In the hospital adoption text below, condense the paragraph beginning "What works is a focused reset" into a short bulleted list that keeps its main facts.

Study text:
● ● ● ●
What works at ten accounts breaks at fifty. Leadership needs a model that connects qualification, stakeholder progression, launch activation, and expansion, measured by adoption metrics like time to first use, repeat use rate, and expansion within live accounts. Pipeline volume alone is the wrong diagnostic tool for an adoption problem.
The 30-Day Leadership Reset
If adoption is underperforming, more pressure on the pipeline will not fix it. More reps will not fix it. More pilots will not fix it.
What works is a focused reset. Audit reality honestly. Tighten account qualification and pilot entry criteria. Rebuild the first-90-day launch motion. Put the right metrics in front of leadership. The companies that scale do not wait until growth fully stalls. They use the moment of uneven performance to tighten the model before inefficiency hardens into culture.
Get the Full Playbook
The e-book version of this piece covers each of these seven areas in depth. It includes stakeholder maps, pilot design frameworks, first-90-day activation templates, and the full commercial operating model, along with realistic scenarios from five different device categories.
Download Scaling Hospital Adoption: A Playbook for Medical Device Companies
Frequently Asked Questions
1. Why do medical device companies stall after early traction?
Most medical device companies stall because early wins were founder-led or carried by a single physician advocate, and that motion does not scale. The commercial model never gets codified into a repeatable system that addresses the full hospital buying process, including procurement, value analysis, and post-approval activation.
2. What is the difference between approval and adoption in medtech?
Approval means the hospital has cleared the device for purchase. Adoption means clinicians are using it consistently, with trained staff, reliable supply access, and growing utilization. Many medical device companies treat these as the same thing and discover too late that approved accounts can remain dormant for months.
3. Who makes purchasing decisions for medical devices in hospitals?
● ● ● ●
Recorded data:
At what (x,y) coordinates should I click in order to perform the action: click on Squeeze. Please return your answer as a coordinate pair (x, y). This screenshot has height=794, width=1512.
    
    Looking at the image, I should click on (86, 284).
● ● ● ●
Output of the task:
- The fix is a focused reset:
  - Audit reality honestly.
  - Tighten account qualification and pilot entry criteria.
  - Rebuild the first-90-day launch motion.
  - Put the right metrics in front of leadership.
- Companies that scale don't wait for growth to stall fully. They use uneven performance to tighten the model before inefficiency hardens into culture.